**ETAPAS DO EXERCÍCIO**
1/ No texto sobre David Foster Wallace e Jonathan Franzen, apresentado abaixo, reescreva de forma mais concisa o parágrafo que começa com "Guilherme Magalhães, jornalista do Rascunho", mantendo seus fatos principais.
2/ Dê sequência ao texto sobre David Foster Wallace e Jonathan Franzen, escrevendo o trecho que viria logo após a última frase apresentada.

**TEXTO DA PÁGINA**
########################################

Guilherme Magalhães, jornalista do Rascunho de Curitiba que está na Casa Posfácio esse ano, diz que eu não consigo ficar mais do que dez minutos em uma conversa sobre literatura sem citar David Foster Wallace. 3 Ainda que eu quisesse evitar ao extremo chegar a pergunta mais básica de qualquer entrevista, sobre influências e comparações, era inevitável não falar de DFW com a iminente tradução de Infinite Jest no Brasil. Para evitar a babação de ovo em cima do cara da bandana, falei sobre Jonathan Franzen e o fato de Liberdade ser um romance tradicional em pleno século XXI em oposto ao seu melhor amigo experimental.

 

“É como ciência, como Física. As pessoas estão falando sobre isso desde Newton, e se você quer entrar na conversa, deve saber do que todos estão falando. Essas pessoas estão tentando resolver os mesmos problemas desde sempre, e você está apenas tentando introduzir uma variação sobre isso, mas não está inventando nada.”

########################################

**DADOS FORNECIDOS**
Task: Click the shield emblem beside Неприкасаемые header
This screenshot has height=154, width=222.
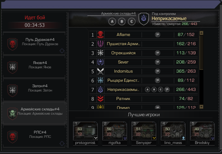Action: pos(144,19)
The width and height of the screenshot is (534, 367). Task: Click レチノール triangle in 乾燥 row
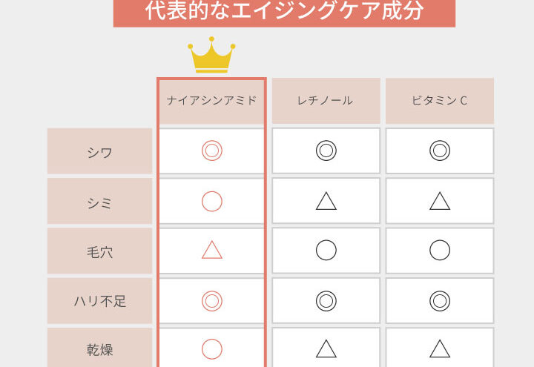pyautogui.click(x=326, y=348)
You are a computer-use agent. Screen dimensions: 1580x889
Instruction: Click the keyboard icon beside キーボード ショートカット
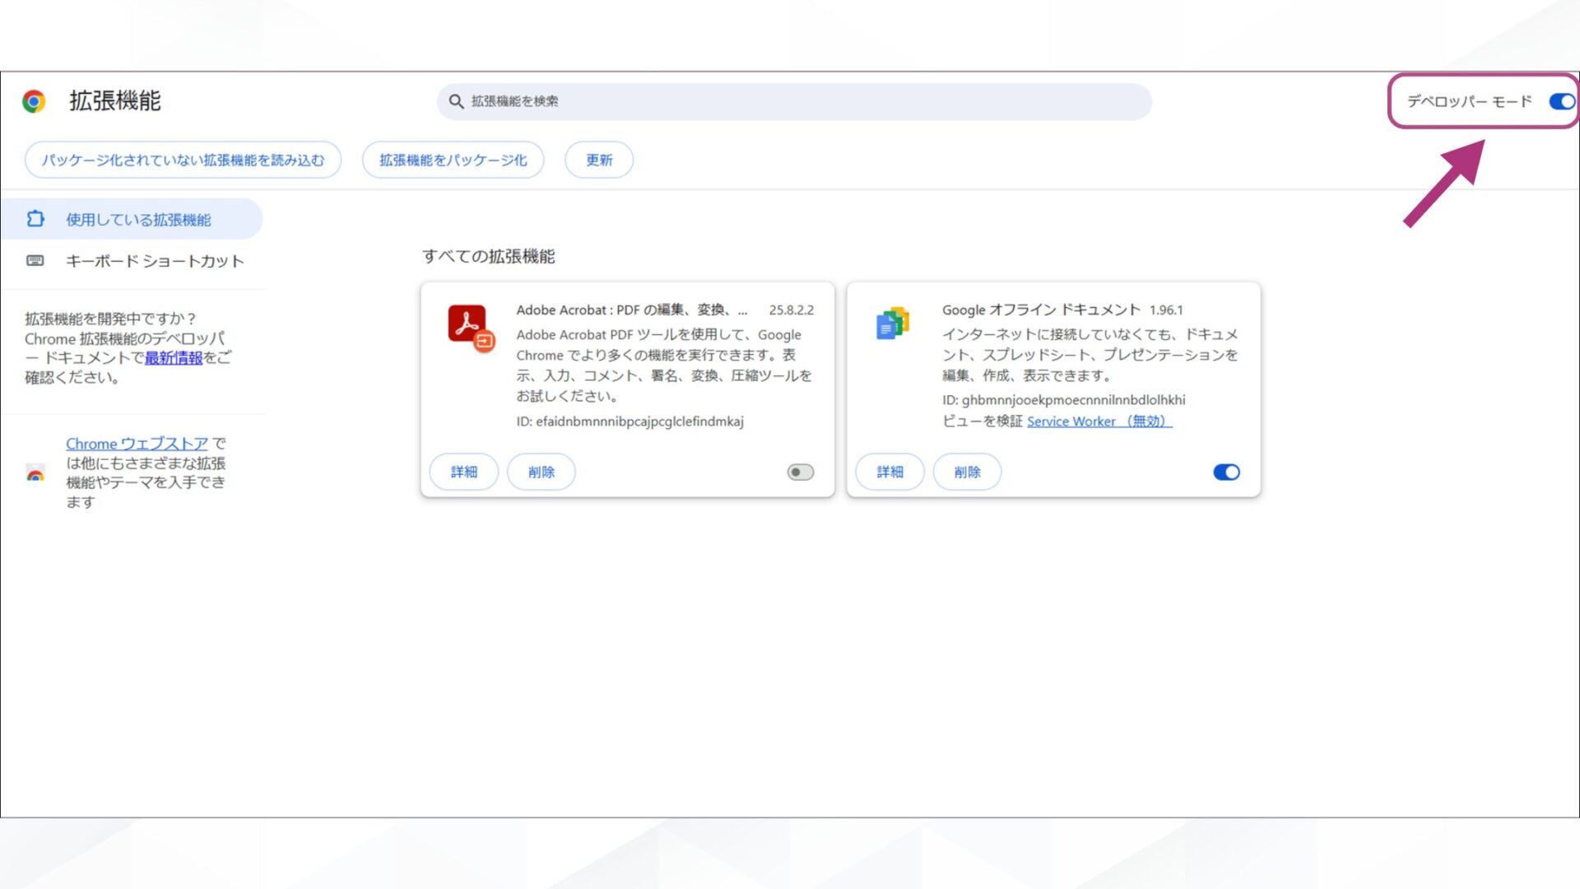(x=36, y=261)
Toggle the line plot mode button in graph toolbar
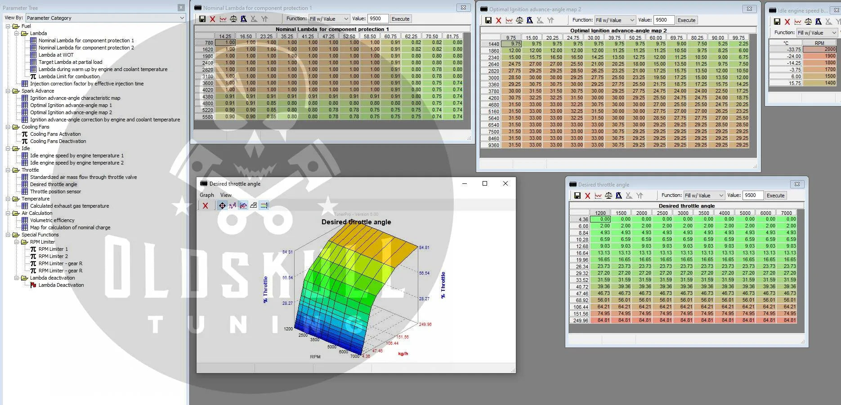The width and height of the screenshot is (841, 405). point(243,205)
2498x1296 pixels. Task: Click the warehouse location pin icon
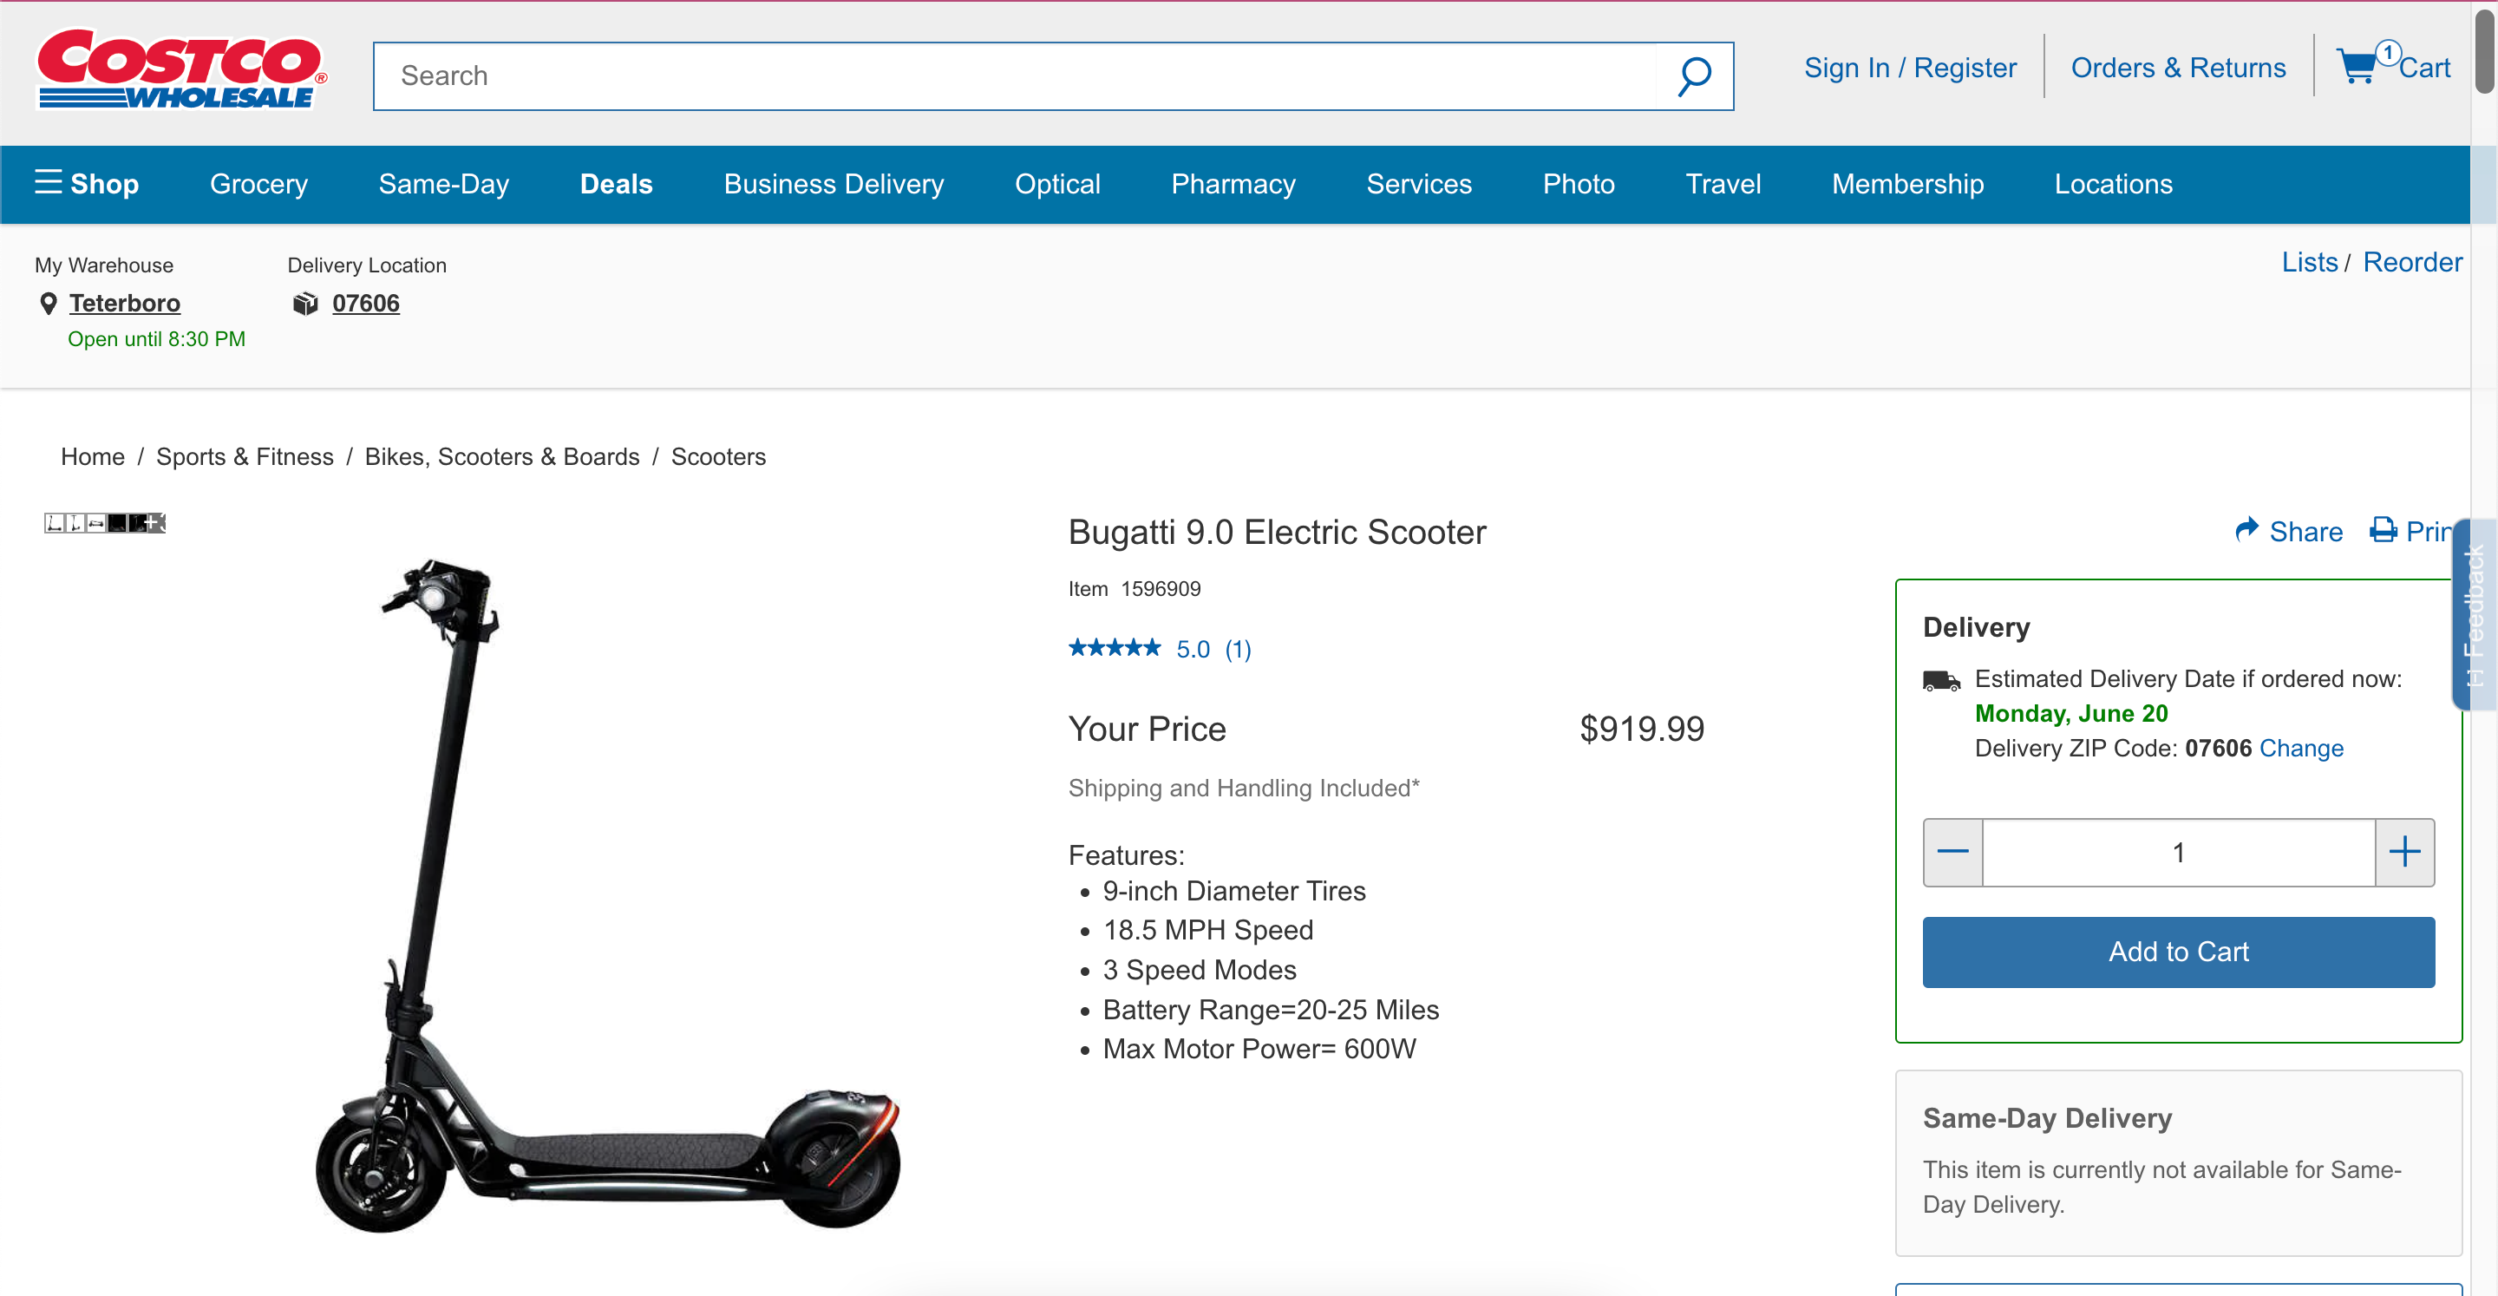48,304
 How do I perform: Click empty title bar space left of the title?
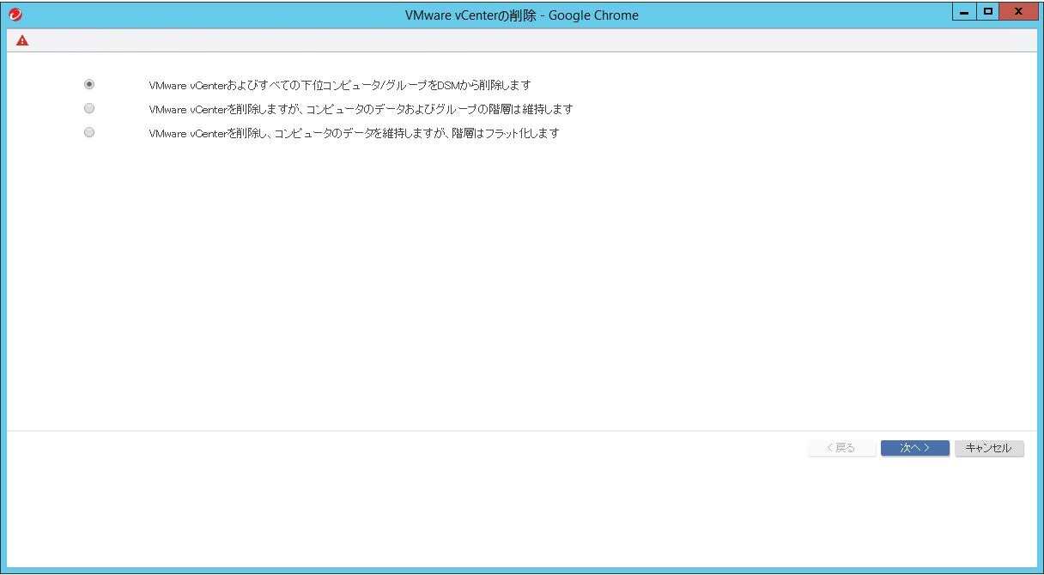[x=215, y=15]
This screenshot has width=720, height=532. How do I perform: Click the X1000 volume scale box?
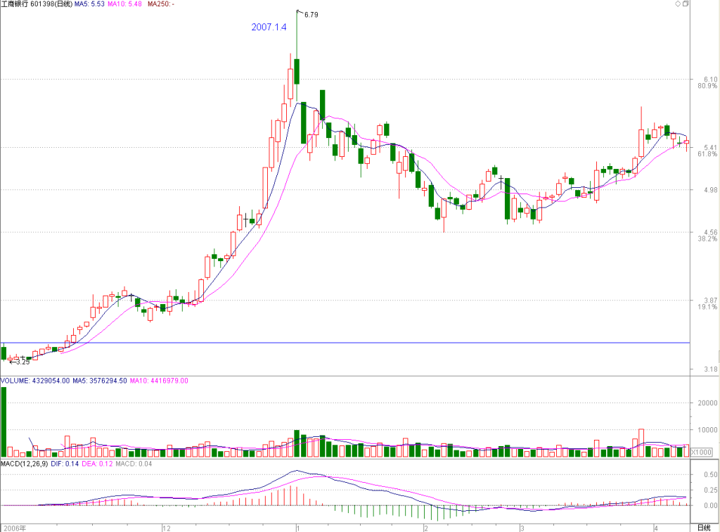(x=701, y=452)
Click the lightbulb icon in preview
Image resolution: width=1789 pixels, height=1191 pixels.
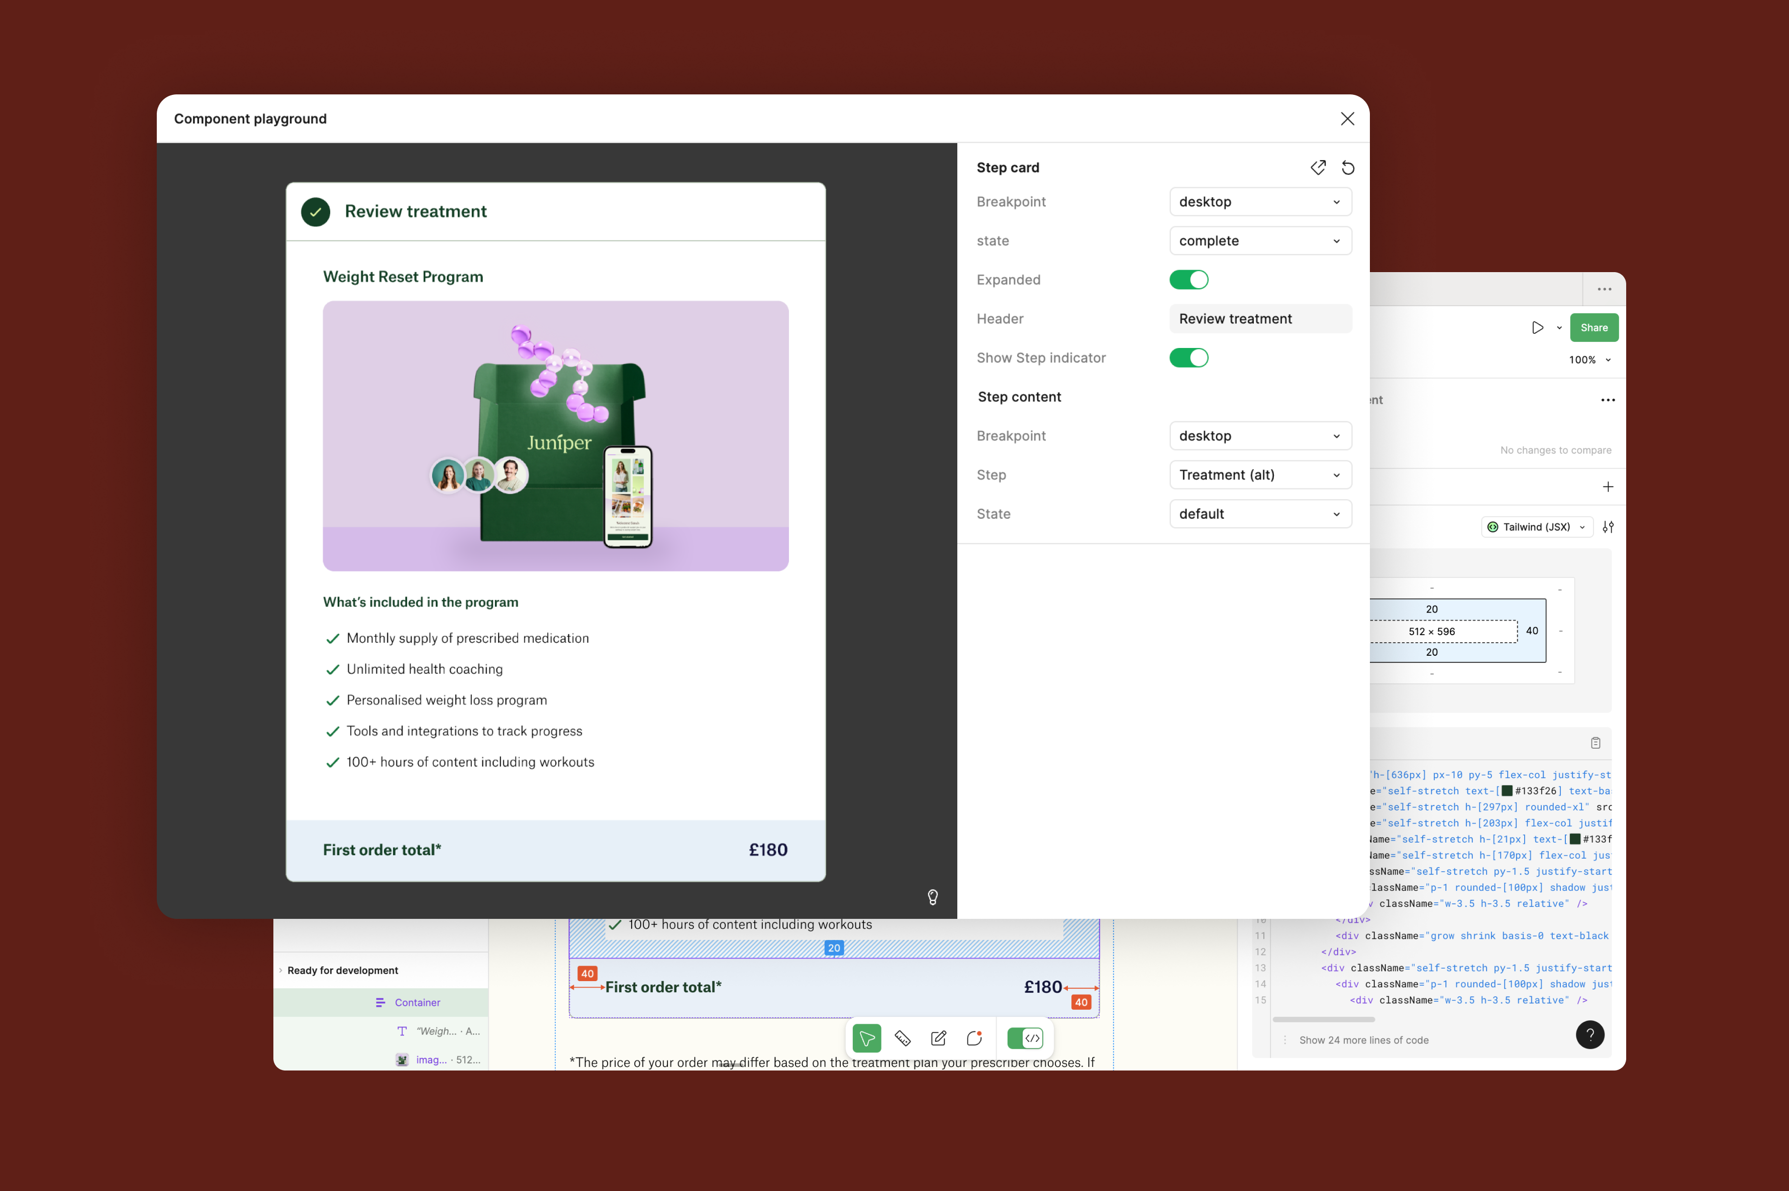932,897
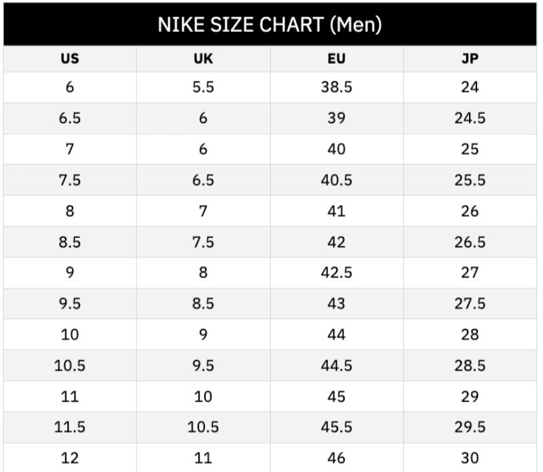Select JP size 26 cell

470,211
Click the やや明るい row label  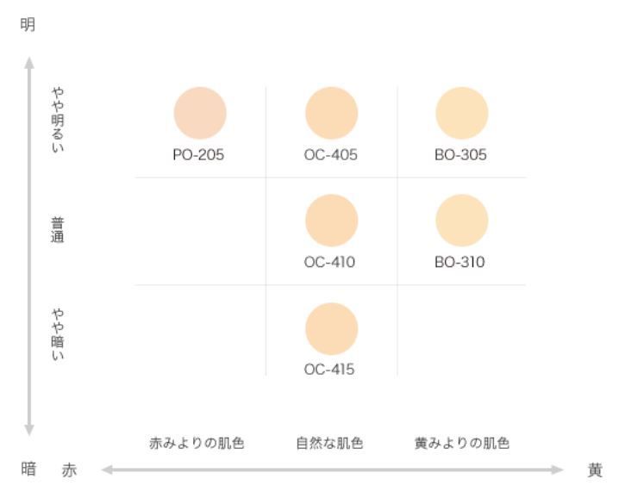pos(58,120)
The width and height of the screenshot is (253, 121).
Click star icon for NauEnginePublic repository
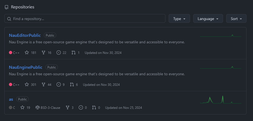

########################################

**RESPOSTAS POR TAREFA**
1/ Guilherme Magalhães, jornalista do Rascunho de Curitiba que está na Casa Posfácio este ano, diz que não passo dez minutos falando de literatura sem citar David Foster Wallace. Embora quisesse evitar a pergunta básica sobre influências e comparações, falar de DFW era inevitável com a tradução iminente de Infinite Jest no Brasil. Para não exagerar nos elogios a ele, falei de Jonathan Franzen e de Liberdade, um romance tradicional em pleno século XXI, ao contrário da obra experimental de seu melhor amigo.

2/
– Você se vê em alguma tradição? – interrompeu André, fazendo o íntimo.

 

“Eu espero entrar numa tradição. Isso seria o caso se o que estou fazendo é de alguma forma bom; o que só saberei depois de morto. Mas certamente, no que estou lendo, há uma tradição, indo até o Novo Jornalismo e um jornalismo literário ainda mais antigo, como DeFoe. Coisas que aconteceram no início do século XVIII, quando faziam essa não-ficção com técnicas de ficção e vice-versa. E também a tradição do que hoje em dia se chama de Creative Non-fiction, que são livros que tem uma agenda de não-ficção, que falam sobre coisas que são verdades incontestáveis; mas também uma agenda de ficção, que tem a ver com contar histórias ou até mesmo drama. Quando vejo esses dois gêneros, Novo Jornalismo e Creative Non-fiction, que estão aí por tantos anos e tem tantos bons escritores esquecidos, sinto que é aí que quero deixar minha marca.”

 

Não sei se ele deixará sua marca na literatura e na história dos ensaios – espero que sim -, mas já deixou-a na folha de rosto da minha edição de Pulphead.

  1. Pee Wee, um dos personagens desse ensaio, morreu antes do livro ser publicado. Pulphead é dedicado a ele também.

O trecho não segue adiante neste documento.